Source data section start
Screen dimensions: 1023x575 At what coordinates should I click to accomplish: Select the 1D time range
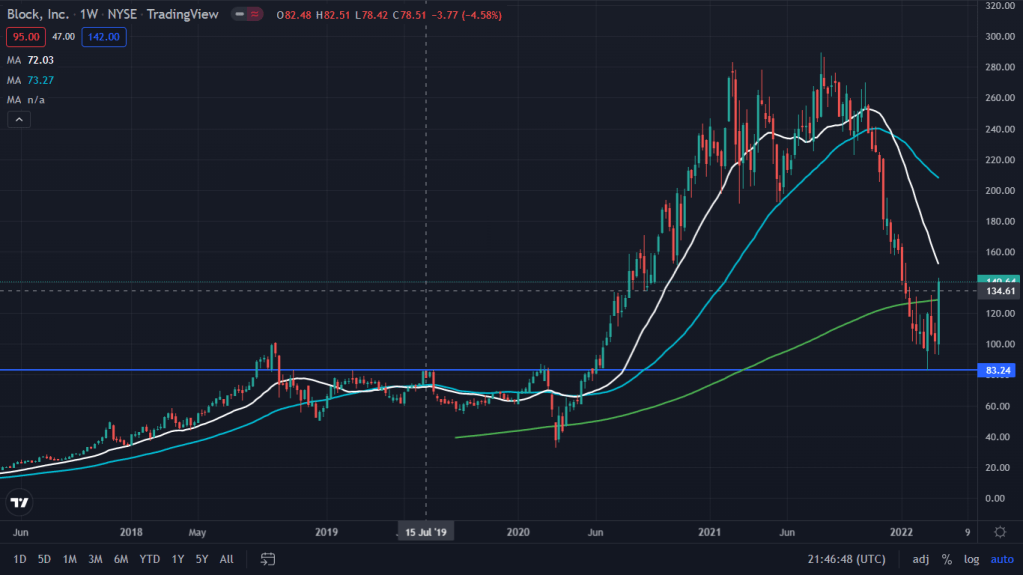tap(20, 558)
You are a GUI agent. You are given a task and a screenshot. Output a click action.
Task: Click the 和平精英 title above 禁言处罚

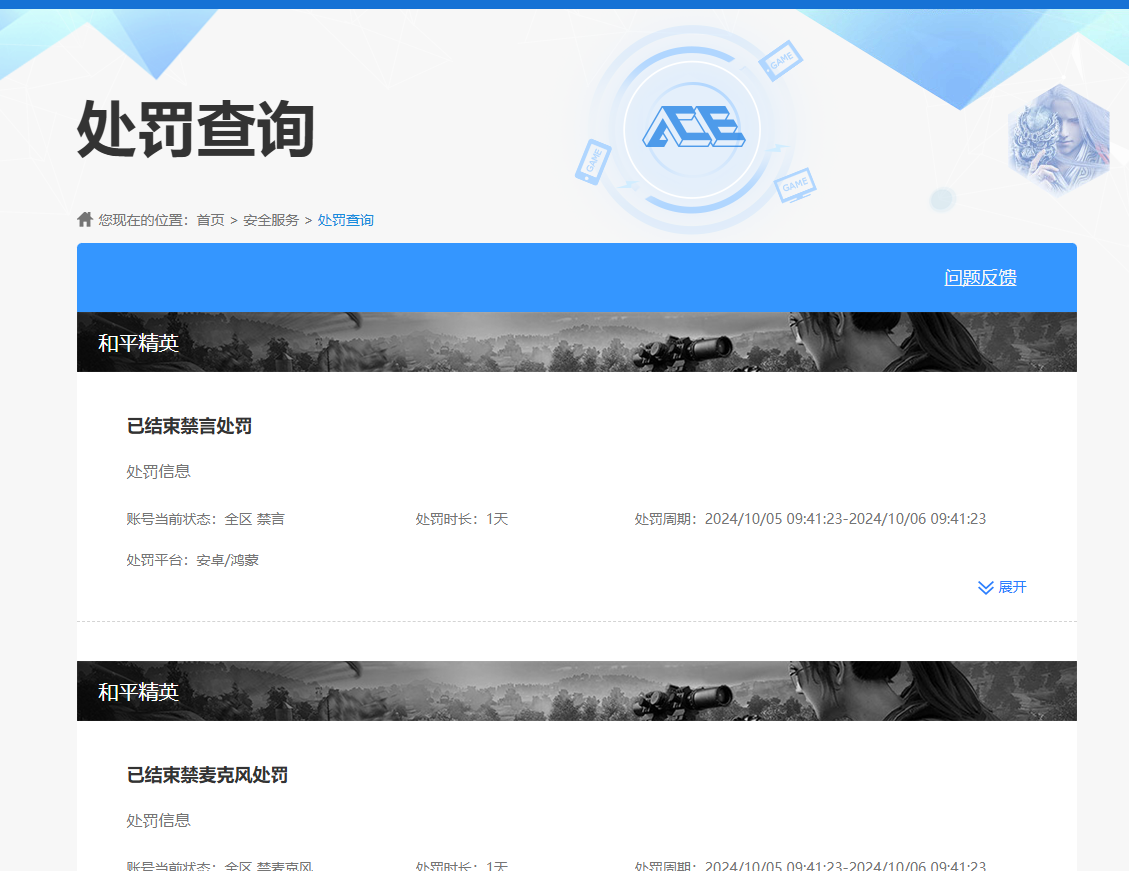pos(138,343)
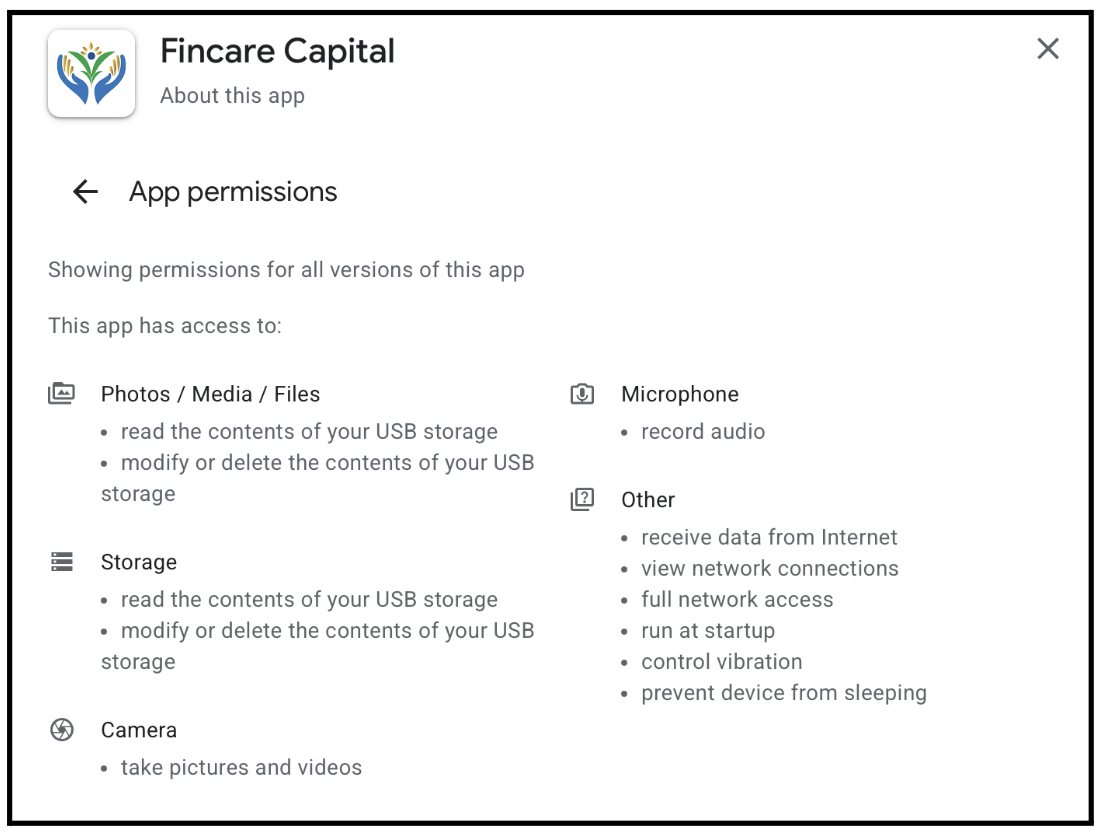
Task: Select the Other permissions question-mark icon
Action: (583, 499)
Source data section end
__Action item__:
Each line above should be printed again exactly, though the pictures should not be.

__Answer section__:
Screen dimensions: 1023x575 At what coordinates should I click to accomplish: Select the 1D time range
tap(20, 558)
You are a GUI agent. You are given a task and a screenshot. Output a click action.
Task: Click the 和平精英 title above 禁言处罚

pos(138,343)
Task: Select the Other permissions question-mark icon
Action: (583, 499)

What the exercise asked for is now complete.